Written problem 1 =>
Quote the part of the thread on reading tab-separated Fortran files that opens with the words containing "1. Should according" and closes with "can't check here).".

-- Text block start --

For Programmers: Free Programming Magazines  


Home > Archive > Fortran > October 2004 > Reading Tab Separated Files









You are viewing an archived Text-only version of the thread. To view this thread in it's original format and/or if you want to reply to this thread please [click here]

 

Author Reading Tab Separated Files
Alan Ross

2004-10-24, 3:56 pm

Dear All,

I am currently learning Fortran and am stuck on a problem. I have
scoured the web and this group for a solution but to no avail.
Hopefully someone would be able to point me in the right direction.

I am attempting to read in a formatted file of integer values
separated by tabs. There are three values per line. eg.

180 807 479
27 785 88
145 50 429
317 5 805
131 77 402

I am attempting to use the following code:

integer :: i1, i2, i3
open(unit = 10, file = "list.dat", form = "formatted", action =
"read")
do
read(10, *) i1, i2, i3
write(*,*) i1, i2, i3
end do
close(10)

According to the postings in this group, the free form format * should
recognise the tabs as separating the integers (btw. I am using NAGware
F95 compiler). I get the error message "Invalid input for integer
editing"

I also experimented with format statements namely fmt="(i3, t5, i3,
t9, i3)" but since the number of integer characters before the tab
varies, I have problems. So it only outputs the first line and ignores
the rest.

Could anyone please help push me in the right direction. I have spent
days on this problem now.

Thanks,

Alan
Richard Maine

2004-10-24, 3:56 pm

alan@rebeluk.com (Alan Ross) writes:

> According to the postings in this group, the free form format * should
> recognise the tabs as separating the integers...


Umm. That depends on what you mean by "should". There are at least 3
possible meanings of it here.

1. Should according to the standard. If that's the intended meaning,
that is just wrong. The standard does not even mention the tab
character.

2. Personal opinion of what would be nice.... which has little to do
with the way things actually are.

3. Should as in has been observed to work with some particular
compiler. I'm sure some compilers do this. I don't recall
whether NAG is one. (I do use NAG as my most common compiler,
but I never use tabs, so I don't off-hand know... and I don't
have a license key for my home system at the moment, so I
can't check here).

-- Text block end --

Written problem 2 =>
Write out the entries from the line containing "You are a computer-use" through the end of the entries, leaving out the pictures.

-- Information given start --

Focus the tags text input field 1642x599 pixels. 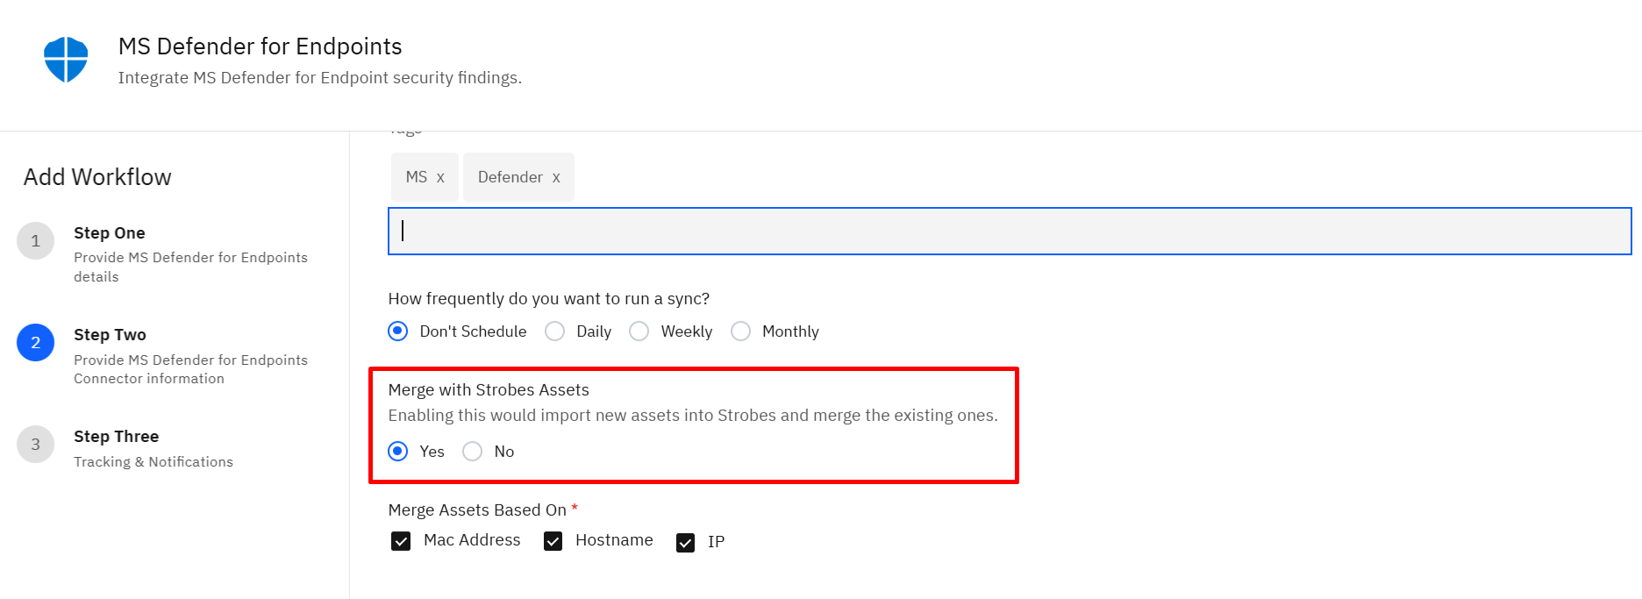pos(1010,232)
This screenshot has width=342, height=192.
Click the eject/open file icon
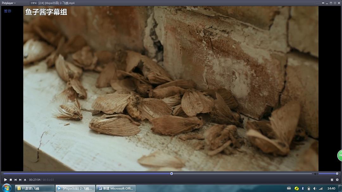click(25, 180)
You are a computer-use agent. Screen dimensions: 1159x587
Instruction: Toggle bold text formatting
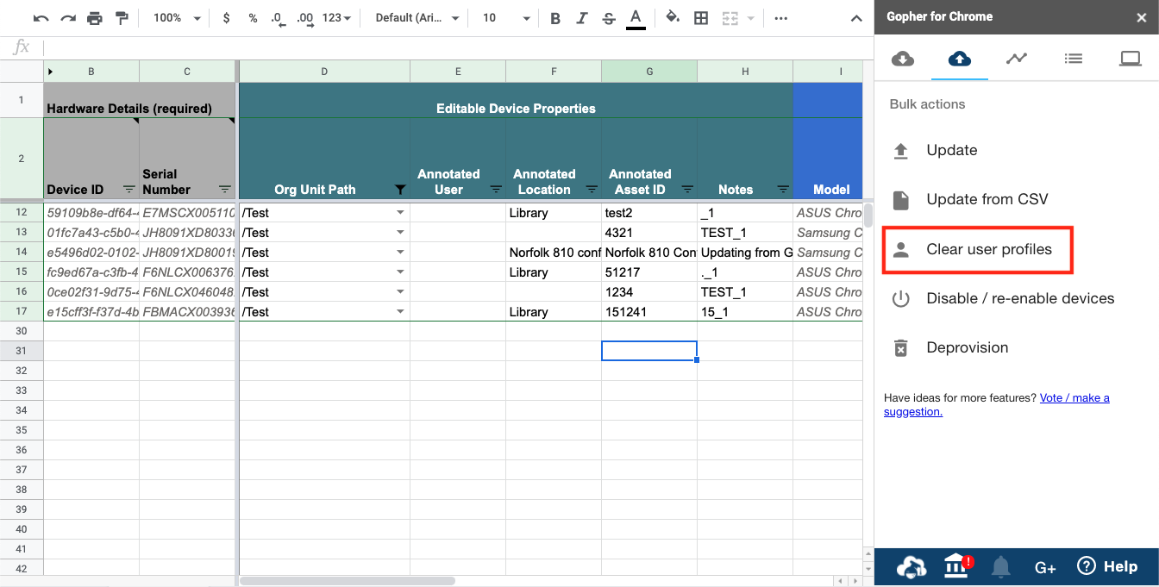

-- Information given end --

Full output 1 =>
1. Should according to the standard. If that's the intended meaning,
that is just wrong. The standard does not even mention the tab
character.

2. Personal opinion of what would be nice.... which has little to do
with the way things actually are.

3. Should as in has been observed to work with some particular
compiler. I'm sure some compilers do this. I don't recall
whether NAG is one. (I do use NAG as my most common compiler,
but I never use tabs, so I don't off-hand know... and I don't
have a license key for my home system at the moment, so I
can't check here).

Full output 2 =>
You are a computer-use agent. Screen dimensions: 1159x587
Instruction: Toggle bold text formatting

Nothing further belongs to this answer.